GODLESS – a one off western series, that was apparently meant to be a movie at one time, and is one of the best examples of how to continually rack up tension. Inch by inch we are heading towards an inexorable nerve wracking climax. It then totally delivers the best, most satisfying final episode you could dream of. There is no hook at the end, no desperate lunge to drag viewers back. It is what is and it stayed true to that. It had a beginning and it had an end and for me that creates a platform for great storytelling.
Godless is from a storyteller at the top of their game who refused to stray from their vision. I always think that if you know where the finishing line is it makes the journey tight and spare and riveting, it draws you into that world and stays there. There’s no room for flights of fancy or muddling diversions, or a lame last minute grasp at a new idea. I’ve been in Writers Rooms and if it is a brand new series literally no one knows how it will end, and even if they do, it will change. I guess the moral of this is nail the ending as hard as you nail the beginning. Even before you write your first scene.
THE X-FILES – the perfect precinct for a riveting story of the week series. Yes, there is a nod to serial elements and the fact that there’s a dark conspiracy at the heart of it, but for me the true joy of The X-Files was that every episode ended. I got my kicks week in, week out, following a brand new story and it was bloody great. In The X-Files we had two people, Mulder and Scully, and that was pretty much it. How bold and brave to bet all of your budget on story of the week winning the day. Nowadays broadcasters are petrified audiences will never come back if there isn’t a hook. How sad is that? Literally nothing that is terrestrial, or web based asks you to drop in when you feel like it.

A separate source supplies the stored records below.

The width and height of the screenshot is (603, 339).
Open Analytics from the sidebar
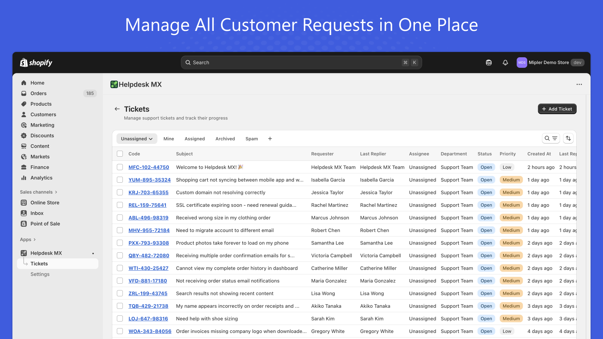point(41,178)

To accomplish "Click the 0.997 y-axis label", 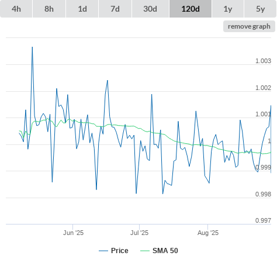I will pyautogui.click(x=263, y=220).
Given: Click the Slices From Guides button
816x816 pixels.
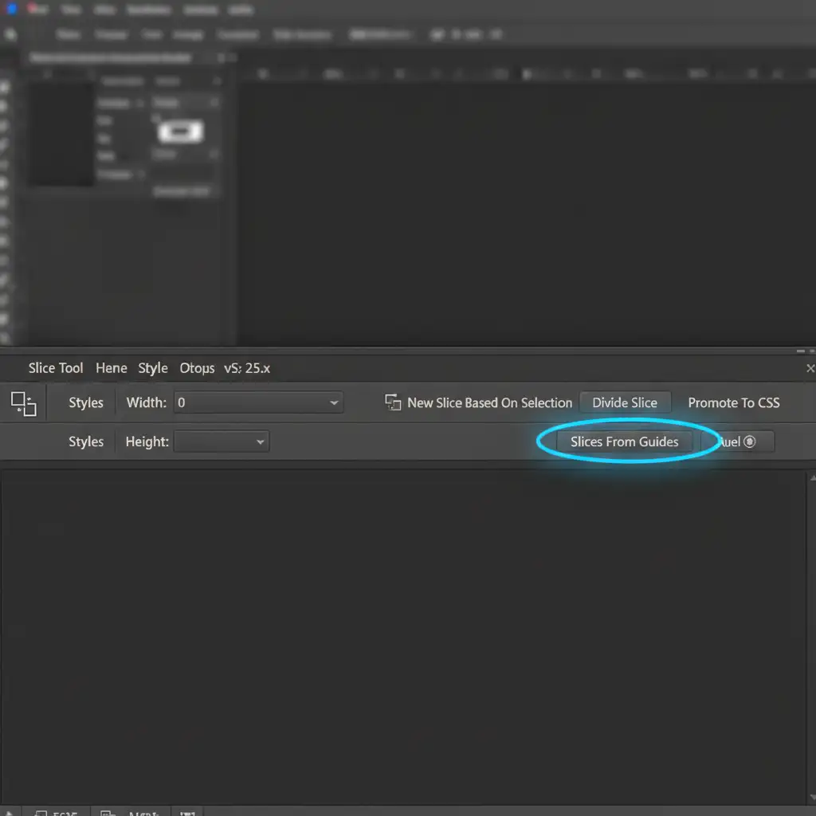Looking at the screenshot, I should pos(624,441).
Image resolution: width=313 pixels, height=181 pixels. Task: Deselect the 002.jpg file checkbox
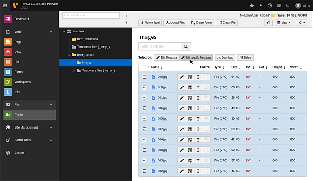pyautogui.click(x=144, y=171)
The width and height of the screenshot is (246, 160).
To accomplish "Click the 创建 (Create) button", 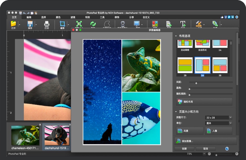I will [x=184, y=149].
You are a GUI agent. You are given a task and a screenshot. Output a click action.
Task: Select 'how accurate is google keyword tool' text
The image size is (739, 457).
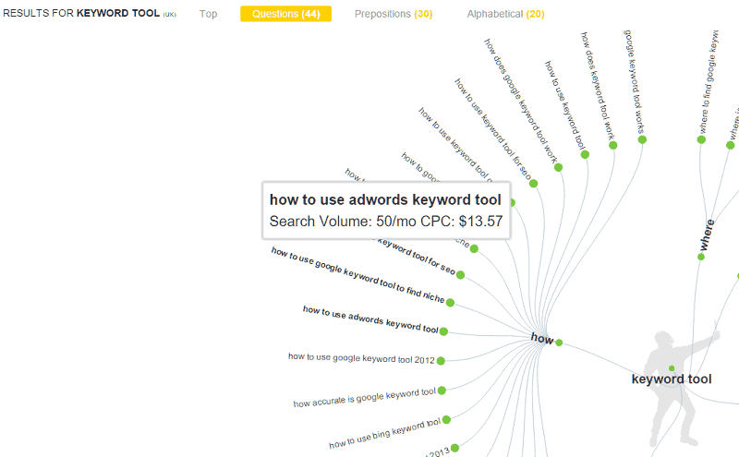[364, 398]
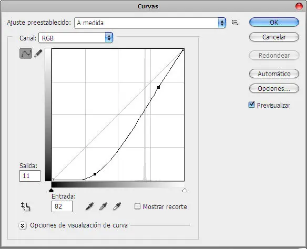The height and width of the screenshot is (249, 307).
Task: Pick the gray point eyedropper
Action: point(104,206)
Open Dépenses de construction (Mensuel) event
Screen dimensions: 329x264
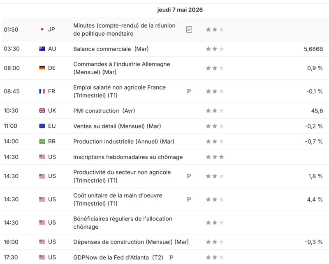[x=131, y=242]
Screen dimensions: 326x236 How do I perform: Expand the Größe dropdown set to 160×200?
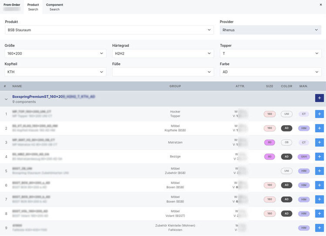coord(55,53)
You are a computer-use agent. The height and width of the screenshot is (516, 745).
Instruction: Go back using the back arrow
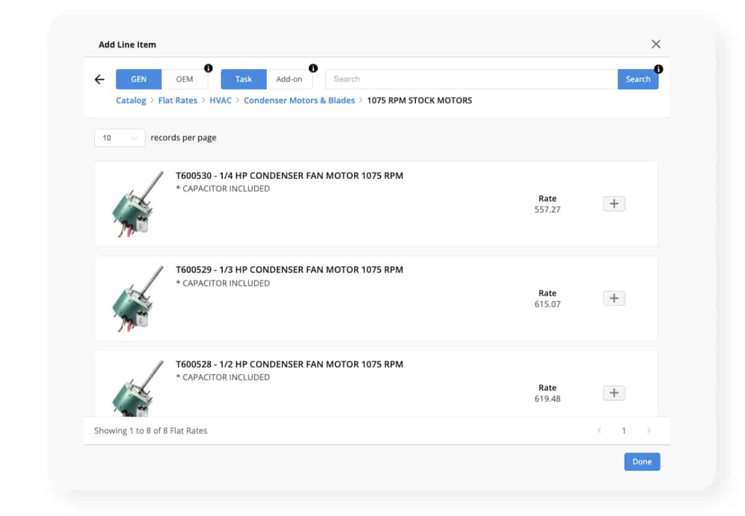(99, 79)
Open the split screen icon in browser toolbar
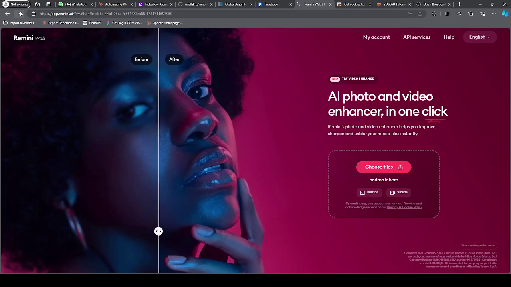The height and width of the screenshot is (287, 511). coord(447,13)
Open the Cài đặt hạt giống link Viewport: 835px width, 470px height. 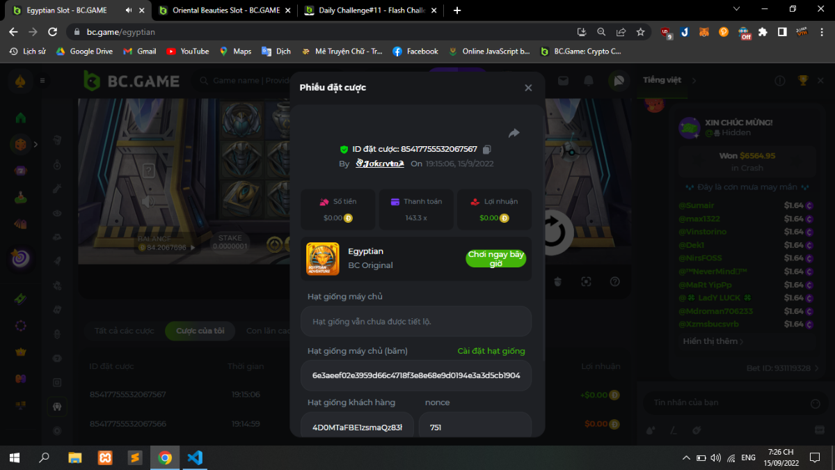point(491,351)

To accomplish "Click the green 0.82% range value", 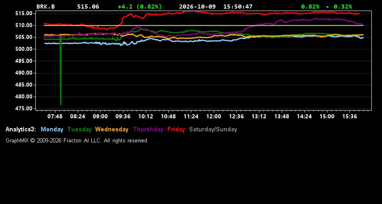I will [x=310, y=7].
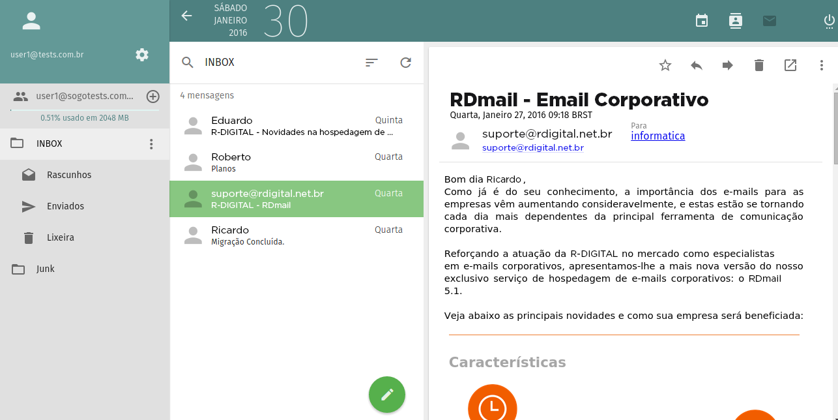Open the Calendar module icon

coord(702,20)
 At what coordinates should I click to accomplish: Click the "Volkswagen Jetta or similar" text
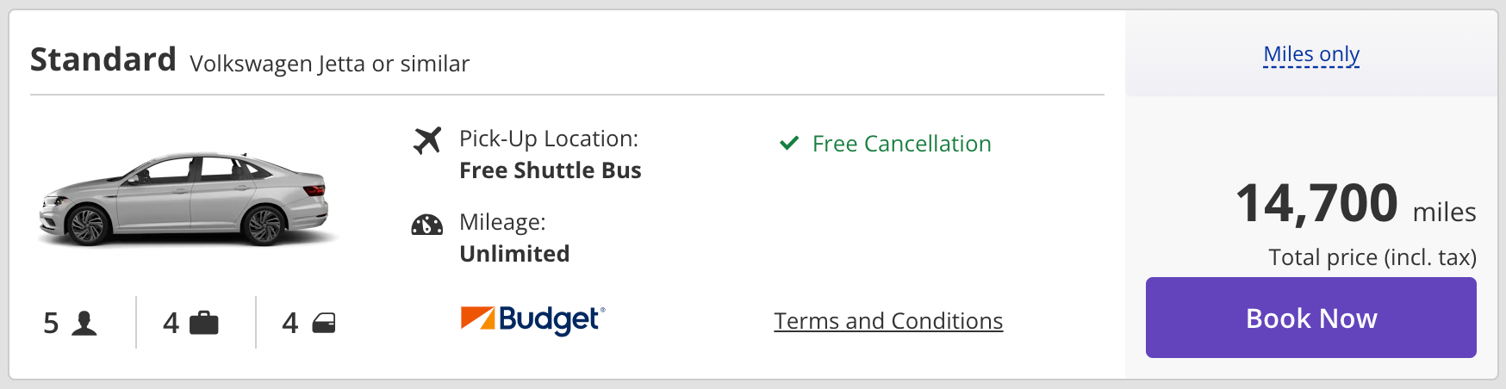[330, 64]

I give up on so much content now, because I usually get to episode three, then sneak a look at how many episodes or seasons are left – and I just know I won’t hang around that long. You’re asking too much of me and my precious time. The deep satisfaction of watching an episode that actually ends should never be underestimated – so at least on the odd occasion let me choose when I want to be thrilled.
And for the sharks
It’s actually hard to hate a series but I’m going to go for the reboot of Lost In Space as the series I’d chuck into the sea. A series that I dragged myself through for no reason other than I was ill at the time and wanted something fun and frothy. The original Lost in Space was a series I remember watching when I was a kid. It was funny, characterful, had a brilliant villain and it was joyous fun. The remake had no froth. No fun. Just a sense of deadly earnestness throughout. But the sort of earnestness that comes with a preachy life lesson that no one ever asked for. There is one lesson though, and that is some TV is of its time. It also belongs to some viewers’ times and should be remembered fondly in a rose tinted way.
Jeff Povey has written extensively on UK television dramas including ‘Silent Witness’ (BBC), ‘Kingdom’ (ITV), ‘The Musketeers’ (BBC) ‘Midsomer Murders’ (ITV), ‘Hooten and the Lady’ (Sky), ‘Casualty’ (BBC), ‘Holby City’ (BBC), ‘EastEnders’ (BBC) and ‘The Dumping Ground’ (BBC). He wrote and directed a short film, ‘Blowing It’ which was shortlisted for the Orange FilmFour Prize for Short Film and has written four novels; ‘The Serial Klllers Club’ which is currently being adapted into a film and a YA trilogy –‘Shift, Delete and Escape’.